*Task input*:
_ _ _ _ _ _ _

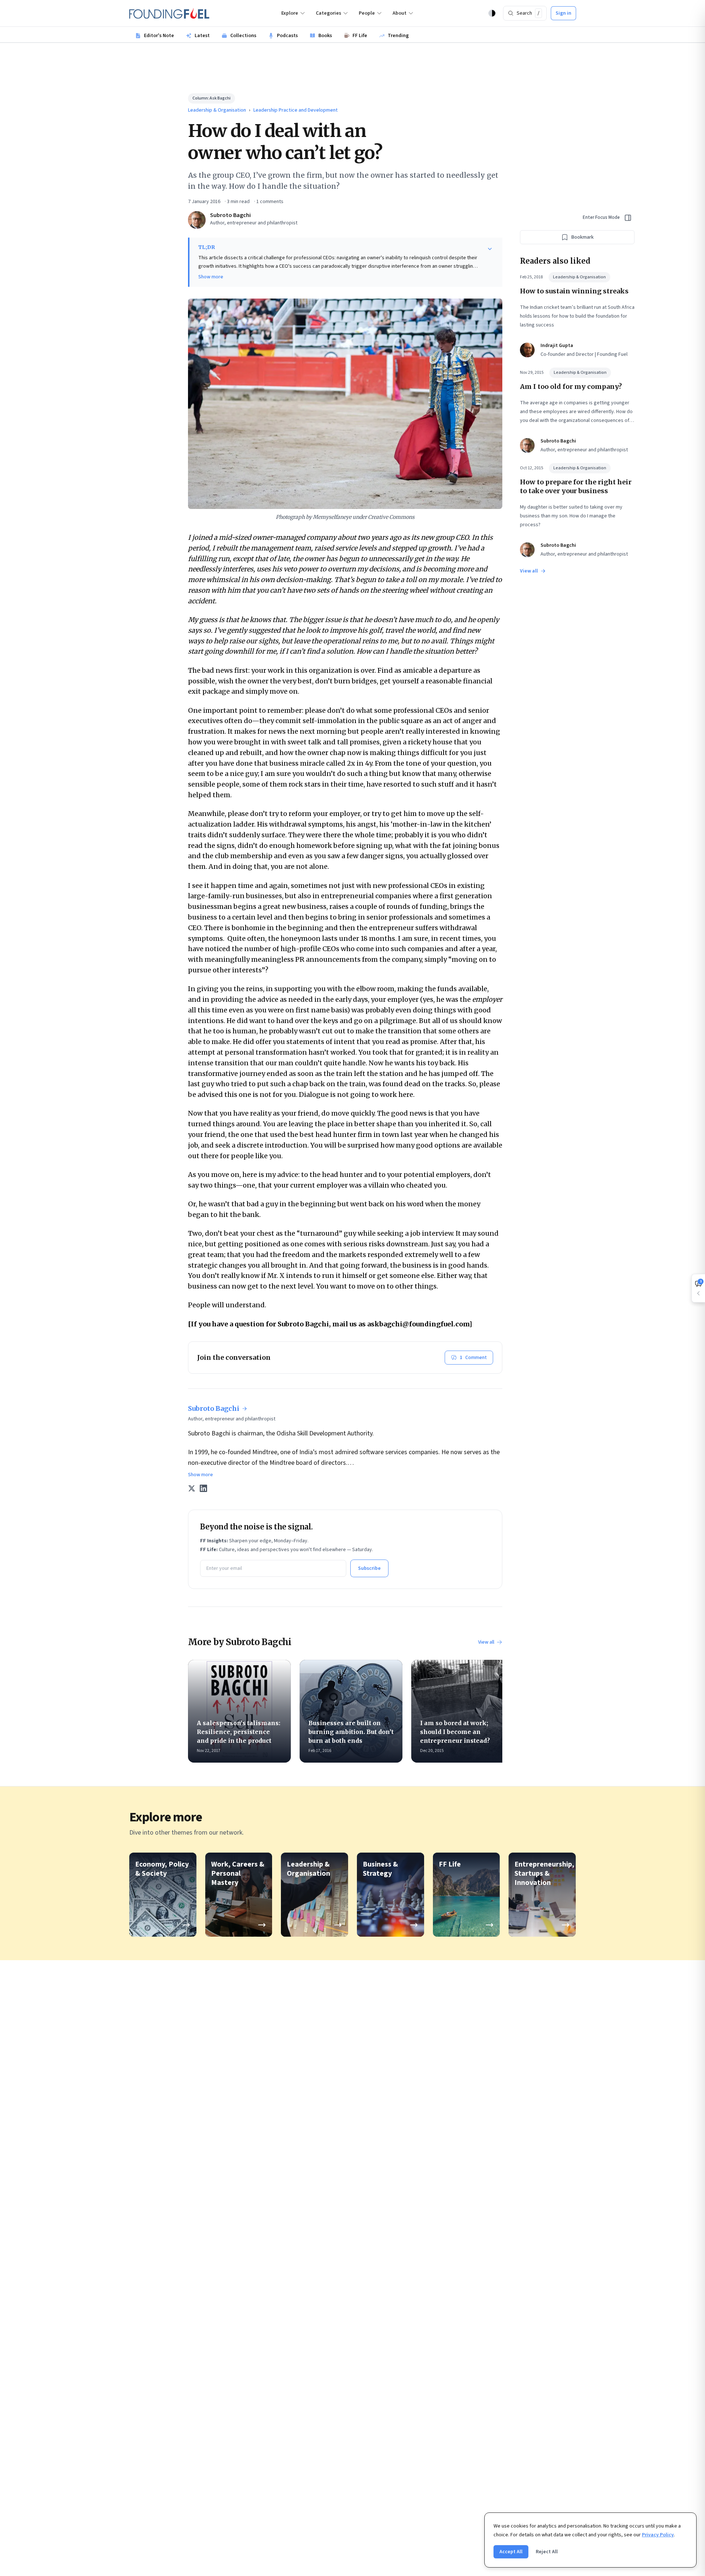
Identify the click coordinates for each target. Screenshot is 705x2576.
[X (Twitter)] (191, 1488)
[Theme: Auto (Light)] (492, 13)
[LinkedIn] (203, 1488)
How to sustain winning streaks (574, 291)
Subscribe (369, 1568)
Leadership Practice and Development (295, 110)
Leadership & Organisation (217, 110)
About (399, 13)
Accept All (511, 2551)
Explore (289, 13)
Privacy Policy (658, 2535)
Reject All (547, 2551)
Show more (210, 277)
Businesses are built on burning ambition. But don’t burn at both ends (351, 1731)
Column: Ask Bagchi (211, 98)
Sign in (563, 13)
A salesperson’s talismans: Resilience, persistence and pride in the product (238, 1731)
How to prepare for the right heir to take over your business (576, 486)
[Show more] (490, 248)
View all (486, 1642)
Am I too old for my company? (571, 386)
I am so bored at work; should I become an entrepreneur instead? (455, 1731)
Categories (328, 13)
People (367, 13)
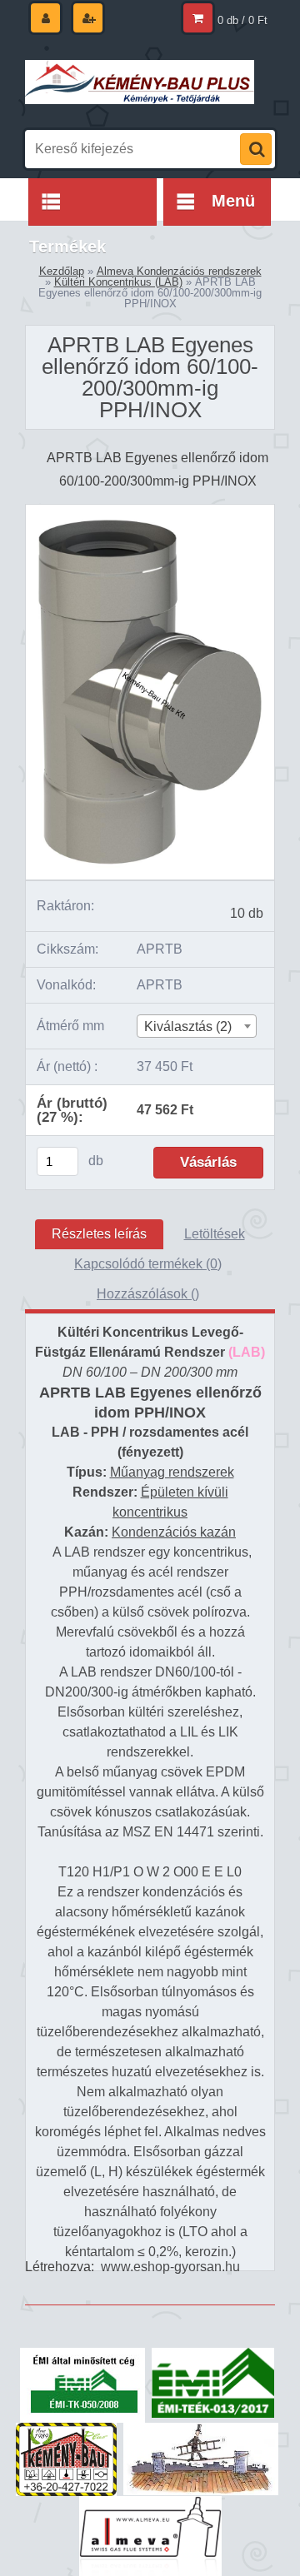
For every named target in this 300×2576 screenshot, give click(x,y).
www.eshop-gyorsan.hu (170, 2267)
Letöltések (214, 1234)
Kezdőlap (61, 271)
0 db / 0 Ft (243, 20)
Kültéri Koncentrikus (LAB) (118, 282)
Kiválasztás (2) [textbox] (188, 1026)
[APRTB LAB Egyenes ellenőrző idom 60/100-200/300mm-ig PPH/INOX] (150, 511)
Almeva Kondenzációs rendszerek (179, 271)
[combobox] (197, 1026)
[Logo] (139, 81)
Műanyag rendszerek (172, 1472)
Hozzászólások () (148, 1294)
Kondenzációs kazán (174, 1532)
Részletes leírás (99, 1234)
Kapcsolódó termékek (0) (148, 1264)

_ _ _ _ _ _ _

*Assignment*: How many lines in the records above contain the word "click"? Answer with the number only.

*Response below*: 2